Originally written for Haywire Magazine.

Taylor Hidalgo can’t tell a carburetor from a crankshaft, but knows all about the gears turning in stories.

There is a distinct difference between a game that tells the player a story, and a game whose player makes the story. Sandbox games, in particular, are very effective at this sort of craft. Whatever emerges from the mechanics tells its own tale, something that the programmers can scarcely dream of emerging from a mechanic, rather than being made to produce that effect. While the narratives created are often simple, usually a narrative of cartoonish violence or abstract circumstance, there’s still something endearing about storytelling coming from player action rather than scripted reaction.

As games evolve, this has become increasingly organic.
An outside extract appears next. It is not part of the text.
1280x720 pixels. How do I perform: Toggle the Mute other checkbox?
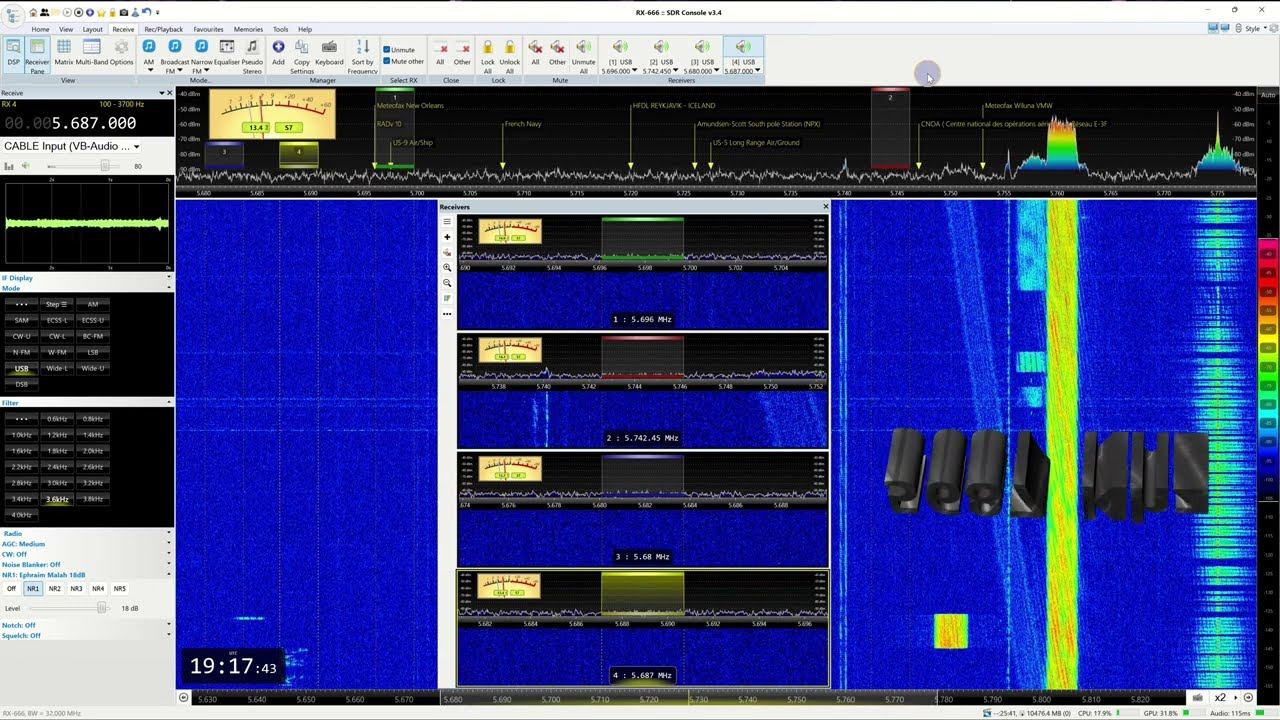(387, 61)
The complex nature of the mechanics makes stories that can’t really be replicated with other media. Someone reading a novel, for instance, won’t arrive at a different ending by reading it fifty or sixty times. A movie won’t have its ending altered by being watched by hundreds of different audience members rather than one or two. Games, however, will produce their own little narratives within the mechanics. Stories of how someone traveled the cold, heartless wastes of the D.C. area in Fallout 3 without firing a single round, for instance, aren’t something that’s possible by watching Mad Max several times. Likewise, five different players on Gunpoint might all have wildly different experiences with the same stage, whereas those same five watching a Noir film might have very similar feelings.

At their core, though, games aren’t built that dissimilarly from their cinema or literature counterparts. Their stories are direct sequences of events producing scripted results and coalescing to a completion at a set point, often providing the same ending for people who played the game differently. To return to an earlier example, a player who approaches Fallout 3 as a boxer exclusively punching their enemies to death will ultimately reach the same main storyline sequence as someone who primarily resolved issues through speech, theft or diplomacy. While the subplots may have different results, the core narrative of a child leaving the vault to find their father will always end the same way. Mechanics are the key difference there, but mechanics can only tell part of a story.
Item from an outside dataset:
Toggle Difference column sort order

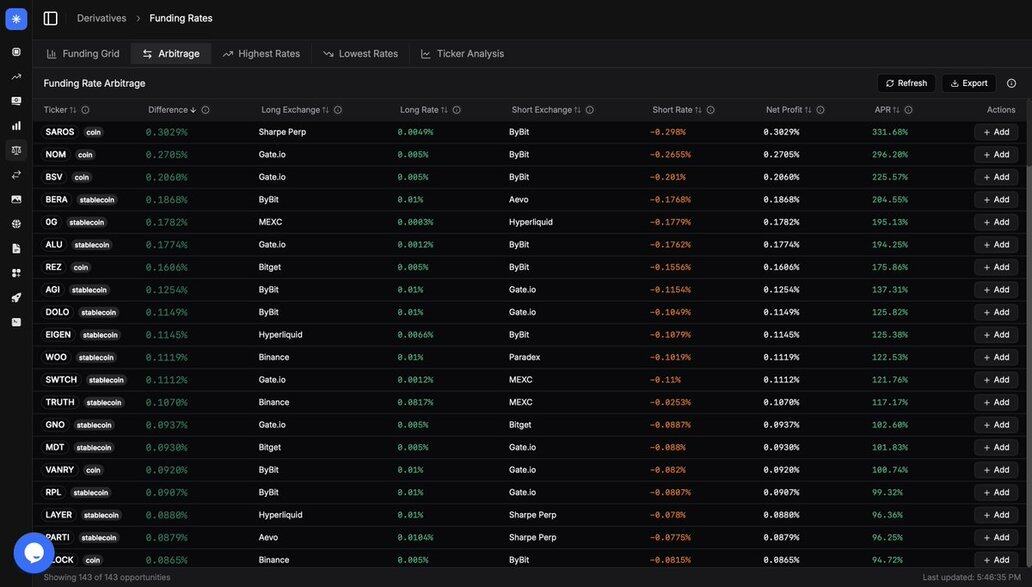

Fallout32Stories are told exclusively through player successes, rather than player failures. Again, to use Fallout 3, the main story arc has no narrative cases for the player failing to get to an objective on time, or a player dying before reaching the ultimate decision. All of its goings-on have very tightly scripted sequences, and any variance from that will produce a Game Over rather than a variation on the story. Mechanically, a player cannot apply lateral thinking, or abstract solutions, to create unique results. Regardless of their actions, short of never completing the game, endings will often be identical from player to player.

This is because games’ narratives are disconnected from their mechanics. What happens between cutscenes is of little consequence to how the cutscenes will go. Games that factor in player behavior often do so at a rudimentary level, piggybacking on some recordable metric like morality bars or reputations with various in-game factions. These are neat, but rarely very meaningful from a narrative standpoint. The resulting disconnect is something that is likewise unique to games, for the same reason. How a player interacts with a game is the only major difference between games and comparable media, so naturally the narrative devices and tropes won’t translate perfectly from game to movie, or vice versa.

Not all games have this divide, though. Tabletop games, like D&D or Pathfinder, are almost exclusively mechanics. The large books of creatures and statistics exist exclusively to give the world a framework through which the players can explore the setting and narrative. However, they don’t have the same disconnect that videogames do. The story doesn’t come from the books or setting. It is because they are formed in part by the players, and in part by the DM. The mechanics are interwoven with the narration, making it so that campaigns cannot exist without both, and the more narrative-minded DMs will even alter and retool their campaigns to reflect unexpected player interactions.

Short of developing a sentient artificial intelligence to act as virtual DMs for a game’s story, it probably won’t be until videogames discover a new ways to harmonize game mechanics with game narrative that gaming will start to see major innovations in how stories are delivered.

Not just delivered to the players, but by them.